Correspondent Ernie Pyle, who worked for the Scripps-Howard Newspaper Alliance, was probably the best-known reporter to follow American troops in World War II.  He wrote about the Native American signalmen in one of his last columns, written from Okinawa in April 1945.  It may not have passed the censor at the time, but it appeared in a 1946 book of his columns, Last Chapter (Henry Holt and Company, Inc.).


It its pentultimate chapter, titled "Men from Mars," about the Marines he traveled with on Okinawa, Pyle writes:

"Nearly two years back when I was with Oklahoma's Forty-fith Division in Sicily and later in Italy, I learned they had a number of Navajo Indians in communications. When secret orders had to be given over the phone these boys gave them to one another in Navajo.  Practically nobody in the world understands Navajo except another Navajo. My regiment here had the same thing.  There were about eight Indians who did this special work.  They were good marines and very proud of it.

"There were two brothers among them, both named Joe.  Their last names were different; I guess that's a Navajo custom, though I never knew it before.  One brother, Pfc. Joe Gatewood, went to the Indian school in Albuquerque.  In fact, our house is on the very same street, and Joe said it sure was good to see somebody from home.  Joe had been out in the Pacific for three years; he had been wounded and been awarded the Purple Heart.  He was thirty-four and had five children back home he wanted to see.
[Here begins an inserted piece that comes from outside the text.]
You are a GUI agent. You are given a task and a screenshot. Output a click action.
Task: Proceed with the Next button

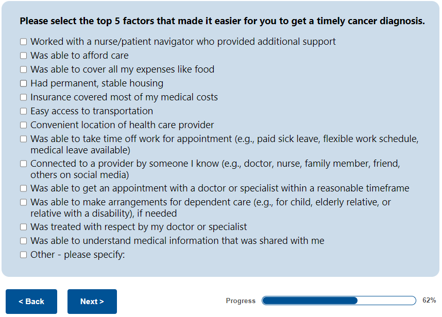click(92, 302)
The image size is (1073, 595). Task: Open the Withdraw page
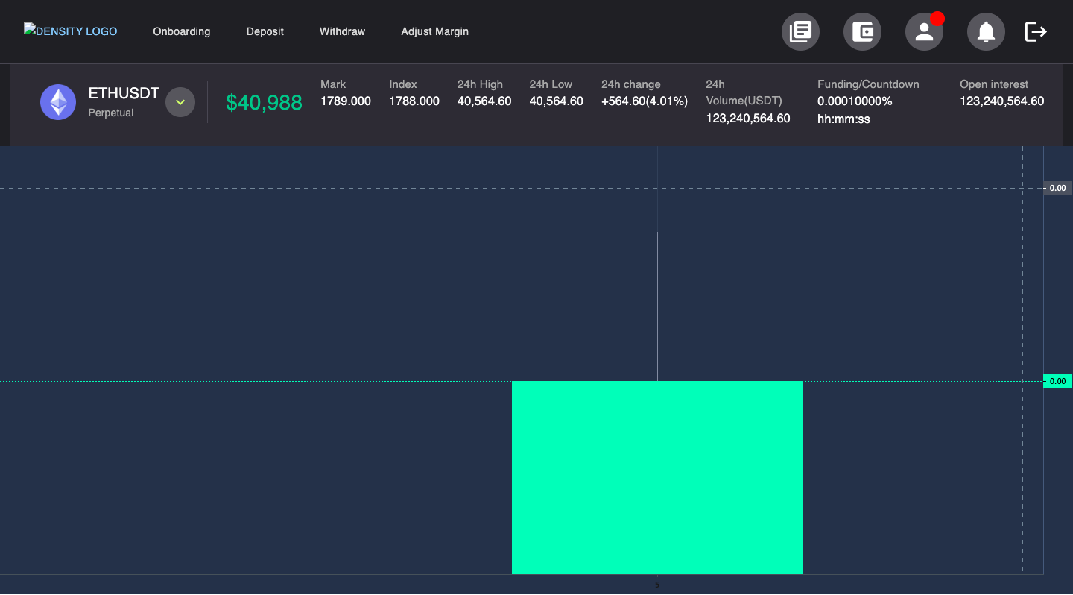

"Joe's brother was Joe Kellwood who had also been in the Pacific for three years.  A couple of the others were Pfc. Alex Williams of Winslow, Arizona and Private Oscar Carroll of Fort Defiance, Arizona, which is the capital of the Navajo reservation. Most of the boys were from around Fort Defiance and used to work for the Indian Bureau.

"The Indian boys knew before we got to Okinawa that the invasion landing wasn't going to be very tough.  They were the only ones in the convoy who did know it.  For one thing they saw signs, and for another they used their own influence.

"Before the convoy left the far south tropical island where the Navajos had been training since the last campaign, the boys put on a ceremonial dance.  The Red Cross furnished some colored cloth and paint to stain their faces and they made up the rest of their Indian costumes from chicken feathers, sea shells, coconuts, empty ration cans, and rifle cartridges.  Then they did their own native ceremonial chants and dances out there under the tropical palm trees with several thousand marines as a grave audience.  In their chant they asked the great gods in the sky to sap the Japanese of their strength for this blitz.  They put the finger of weakness on the Japs, and they ended their ceremonial chant by singing the Marine Corps song in Navajo.

"I asked Joe Gatewood if they really felt their dance had something to do with the ease of our landing and he said the boys did believe so and were very serious about it, himself included.  "I knew nothing was going to happen to us," Joe said, "for on the way up here there was a rainbow over the convoy and I knew then everything would be all right."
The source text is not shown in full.